Without going into detail, here are some interesting links to explore:

10 Comments

  1. Interesting, and I can’t think of any examples of what you’re talking about in the museum/gallery world.

    Just to build on what you’ve said, I think your examples would be more likely to identify the stuff that’s already been identified as great stuff (if you see what I mean). Although I’d say there’s still plenty of value in doing that – you never know what activity might be going on without you knowing. Or it might be that a small network have discovered something and you can highlight it for a new audience.

    For interestingness, I think it’d be better to look for items that get a disproportionate % of comments/shares per visit. That’s the stuff that’s causing a reaction. Although a greater % of referrals (as opposed to site/organic search) might point towards that too.

  2. Chris, thanks for your comment, it’s great to hear someone else’s thoughts. It’s equally interesting that you don’t believe any museum/gallery is currently doing this, so I wonder where equivalent models exist? I’m sure online retailers must use this sort of data extensively.

    I do see what you mean about ‘identifying stuff that has already been identified’ but my question, and I think a key point in my thinking, is whether this sort of identification is a) automated and b) captured in a way that is fed back into the core system. My experience is also that it’s a very long tail with museum objects, both in time and numbers. By this I mean that there are typically huge numbers of items in every collection that will interest equally diverse audiences; and also that that interest will vary over time, both in an immediate sense (when something or somewhere perhaps hits the news) and as longer trends (based on people’s interests).

    As for the last point about interestingness, it would be a fun task playing with those sorts of metrics to see what sorts of results they give.

  3. Publishers seem to do a lot of this kind of thing. Well, to the extent that they’ve all got a ‘popular’ widget on their homepage somewhere (with amusing results in the case of the BBC’s ‘man marries goat’ perennial fave). Someone once pointed out the difference between the iPlayer’s ‘Featured’ and ‘Most Popular’ lists can be quite jarring.

    I assume those are mostly calculated on (page)views rather than anything else but could be wrong. Ah – forums is another. Reddit gives the option like hot, rising and top which (point to popularity over a different periods of time) along with controversial and gilded which highlight where people have reacted to content.

  4. Great post. I’m currently doing my PhD on a topic very similar to this and presenting a paper about it at Museums and the Web in a couple of weeks. The abstract is here: http://mw2014.museumsandtheweb.com/proposals/introducing-the-epiphany-project-discovering-the-intrinsic-value-of-museums-by-analysing-social-media/ … the thought of mashing any data I find up with the collection info hadn’t escaped me – indeed I think you need to use the collection info to find the Social Media data in the first place.
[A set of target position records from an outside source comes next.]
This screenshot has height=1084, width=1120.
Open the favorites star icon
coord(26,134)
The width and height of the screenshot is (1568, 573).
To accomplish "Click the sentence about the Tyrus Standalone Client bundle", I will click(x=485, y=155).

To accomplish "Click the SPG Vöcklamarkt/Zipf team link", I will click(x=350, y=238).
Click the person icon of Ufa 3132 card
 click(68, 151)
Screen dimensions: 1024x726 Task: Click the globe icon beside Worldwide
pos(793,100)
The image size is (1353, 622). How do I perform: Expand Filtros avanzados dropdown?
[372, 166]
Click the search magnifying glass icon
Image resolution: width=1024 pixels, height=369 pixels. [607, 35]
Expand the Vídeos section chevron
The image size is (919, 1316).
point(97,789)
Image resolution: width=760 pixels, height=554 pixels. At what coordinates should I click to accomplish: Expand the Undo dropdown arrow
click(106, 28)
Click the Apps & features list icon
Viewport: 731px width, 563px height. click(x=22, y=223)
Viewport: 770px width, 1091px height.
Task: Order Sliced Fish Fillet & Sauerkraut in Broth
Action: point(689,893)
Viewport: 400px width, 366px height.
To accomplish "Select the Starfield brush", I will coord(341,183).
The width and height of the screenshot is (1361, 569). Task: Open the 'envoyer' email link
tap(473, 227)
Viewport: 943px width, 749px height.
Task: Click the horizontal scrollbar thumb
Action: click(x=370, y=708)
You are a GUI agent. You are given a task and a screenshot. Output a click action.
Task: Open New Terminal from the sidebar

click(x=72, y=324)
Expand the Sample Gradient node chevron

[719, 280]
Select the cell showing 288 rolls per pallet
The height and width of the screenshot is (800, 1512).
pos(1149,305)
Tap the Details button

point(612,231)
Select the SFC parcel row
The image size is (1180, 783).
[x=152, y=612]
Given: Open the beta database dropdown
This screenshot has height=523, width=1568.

    There’s one other researcher I know of (though there are probably quite a few I’ve missed) who’s specifically looked at Sentiment Analysis for museum exhibitions – Elena Villaespesa – from the Tate and studying at Leicester – she presented some stuff about it at M&W last year: http://mw2013.museumsandtheweb.com/proposals/diving-into-the-museum-social-media-stream/

    If you find any more people looking into this stuff, do let me know?

  5. Thanks David, it’s interesting to see those two papers. It will also be really interesting to see any results from these as although they aren’t looking at the specific issue of online collections that I was focussing on here, the methods they use would obviously be directly applicable. I’m also trying to sound out some contacts in the commercial sector to see if they use such measures for example to spot trends and highlight specific products in an automated way. Let’s keep in touch.